We can learn a lot about our economy by evaluating each equation. For instance, the debt equation shows that the debt will decrease as unemployment increases; the debt will go up as inflation increases; the debt will decrease as GDP goes up; the debt will increase as the national budget increases; the debt will go down as home prices increase; the debt will go up as housing starts increase; the debt will go up as Consumer Price Index (CPI) goes up; the debt will go down as the trade deficit increases, the debt will go up with tax revenue increases; the debt will go up with consumer spending; and the debt will go down as auto sales increase.

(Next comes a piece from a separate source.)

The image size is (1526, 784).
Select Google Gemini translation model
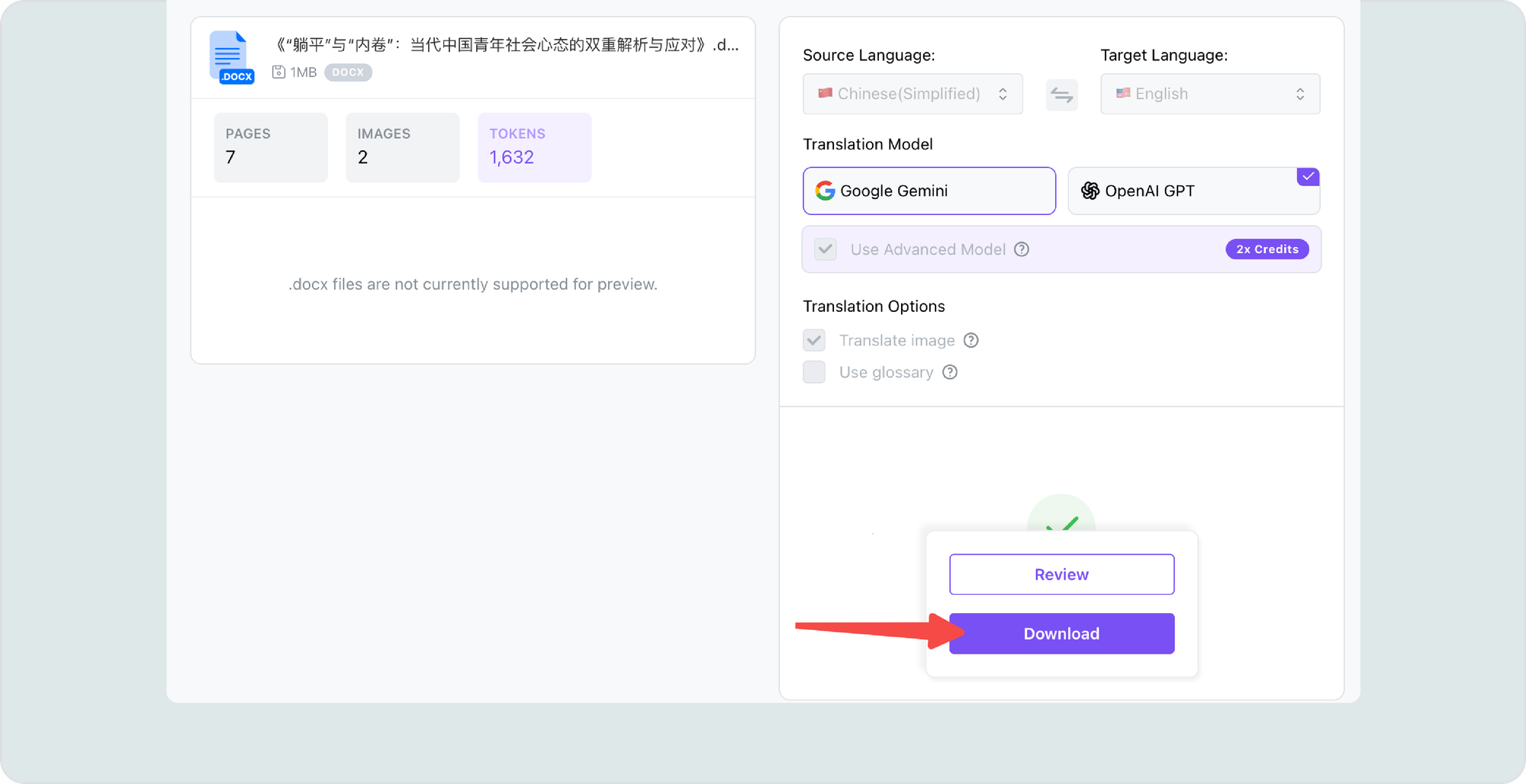click(x=929, y=191)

It certainly is not surprising that our national debt is lowered if GDP or other economic indicators such as auto sales or home prices go up. And it is certainly not surprising that our national debt goes up if the federal budget increases, or if there is higher inflation, or if CPI prices increase. There are however, some surprising results – in particular, even as tax revenues and consumer spending increase the debt continues to go up – that is because as the government receives more in tax revenues, they spend more money. This result is apparent by reviewing the results of the other 7 equations. But there are some mind boggling results. For instance, if unemployment and our trade deficit increase it would yield a lower national debt. This actually states that the federal government tends to be more frugal during recessions – this is certainly not the case with our current president.

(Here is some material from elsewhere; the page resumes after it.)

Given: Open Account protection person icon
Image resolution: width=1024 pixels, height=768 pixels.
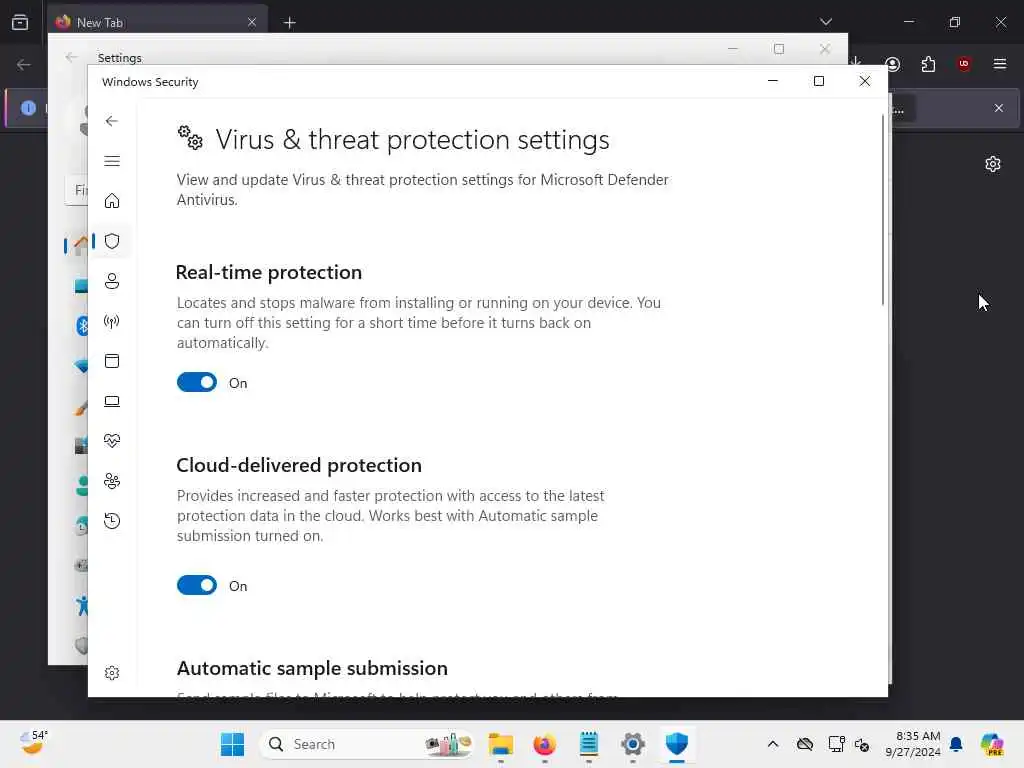Looking at the screenshot, I should point(112,281).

But there are some other more logical explanations for the strange results in the national debt formula. First, the intercept value starts negative (so there has already been a negative compensation in the formula), so there has to be more upward movement in the formula. Secondly, unemployment and the trade deficit are in the bottom five parameters that affect our economy. The impact of each economic indicator can be weighted in each of the above 8 equations. The 4 most significant parameters that affect the economy are GDP, Consumer Spending, Debt, and the national Budget. The parameters that have the smallest impact on the economy are inflation, tax revenues, and the trade deficit.
Thus, a thriving economy is one where GDP and consumer spending are maximized whereas tax revenues are minimized while at the same time balancing the budget. In other words, we need a society that emphasizes capitalism over government interference. The bottom line is that higher tax revenues do little to fix the budget deficit because the federal government irresponsibly spends any additional revenues it receives.